Blood Pressure Medication Side Effects

If your hypertension medicine gets you down, don't let your blood pressure go up.
Among Americans, high blood pressure is one of the most common life-threatening disease—about one in four of us has it—and it is a major risk factor for the number-one killer: heart disease.

Fortunately, hypertension (the medical word for high blood pressure) is relatively easy to treat. A combination of lifestyle changes—including exercise, weight loss, and reduction of salt, fat and alcohol intake—and low-dose medication brings most cases under control.

Unfortunately, more than three-quarters of all people who have high blood pressure aren't being adequately treated. As a result more than 30,000 people die each year at a cost of about $117 billion dollars to our health-care system.

One reason so many go untreated is that hypertension frequently has no symptoms. Unless you've been tested, you have no way of knowing. But another cause of inadequate treatment is even less well known.

A recent survey done for the Coalition for Hypertension Education and Control has revealed that many people who are treated don't stick with their medication. Side effects lead them to skip doses or even stop taking their medicine altogether.

Almost a third of the patients polled said they had experienced side effects including weakness and fatigue, not feeling like themselves, dizziness, headache, loss of sex drive, and problems with erections. Almost a third of them said they skipped some doses or stopped taking their medicine entirely. Their doctors were, if anything, even more pessimistic. Half of the physicians surveyed thought that half of their patients weren't following the instructions on their prescription.

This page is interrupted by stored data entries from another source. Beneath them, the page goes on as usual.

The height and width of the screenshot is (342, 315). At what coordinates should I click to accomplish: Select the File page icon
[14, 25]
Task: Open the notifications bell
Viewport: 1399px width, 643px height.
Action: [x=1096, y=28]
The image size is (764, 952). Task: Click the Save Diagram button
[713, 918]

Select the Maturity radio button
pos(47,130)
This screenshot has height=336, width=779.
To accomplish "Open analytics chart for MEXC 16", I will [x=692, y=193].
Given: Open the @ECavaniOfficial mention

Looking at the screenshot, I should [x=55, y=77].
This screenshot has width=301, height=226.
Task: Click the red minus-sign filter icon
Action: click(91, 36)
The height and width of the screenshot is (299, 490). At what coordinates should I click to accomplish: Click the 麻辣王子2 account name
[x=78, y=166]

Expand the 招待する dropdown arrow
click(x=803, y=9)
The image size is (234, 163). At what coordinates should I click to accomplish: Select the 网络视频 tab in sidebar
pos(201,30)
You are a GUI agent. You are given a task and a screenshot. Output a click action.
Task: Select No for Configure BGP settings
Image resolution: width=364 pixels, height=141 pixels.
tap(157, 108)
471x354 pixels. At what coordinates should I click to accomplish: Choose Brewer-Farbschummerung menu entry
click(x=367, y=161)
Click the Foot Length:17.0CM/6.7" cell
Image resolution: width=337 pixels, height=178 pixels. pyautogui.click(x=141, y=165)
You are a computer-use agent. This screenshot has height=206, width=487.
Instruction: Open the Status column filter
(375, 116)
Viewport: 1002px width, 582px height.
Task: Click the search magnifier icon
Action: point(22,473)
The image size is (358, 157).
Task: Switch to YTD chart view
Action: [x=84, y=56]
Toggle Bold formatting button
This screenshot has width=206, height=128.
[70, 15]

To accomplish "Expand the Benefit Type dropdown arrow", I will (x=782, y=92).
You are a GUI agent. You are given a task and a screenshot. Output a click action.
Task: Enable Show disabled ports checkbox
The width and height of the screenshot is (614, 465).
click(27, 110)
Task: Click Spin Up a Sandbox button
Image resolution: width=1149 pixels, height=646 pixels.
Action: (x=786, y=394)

Much of this problem stems from lack of communication. More than a third of the patients surveyed hadn't been told by their doctors what side effects might be possible. And I suspect that a large percentage of patients didn't report back to their doctors the side effects they did experience.

There are numerous medicinal approaches to treating hypertension, and no one is best for everyone. Some people do well on beta blockers, whereas others have better luck with diuretics. For people who have problems with both, there are still other drugs.

If you're taking (or have stopped taking) a blood-pressure medication that doesn't agree with you, talk to your doctor about the options. Chances are your pharmacist has a solution that will turn down the pressure without turning you off.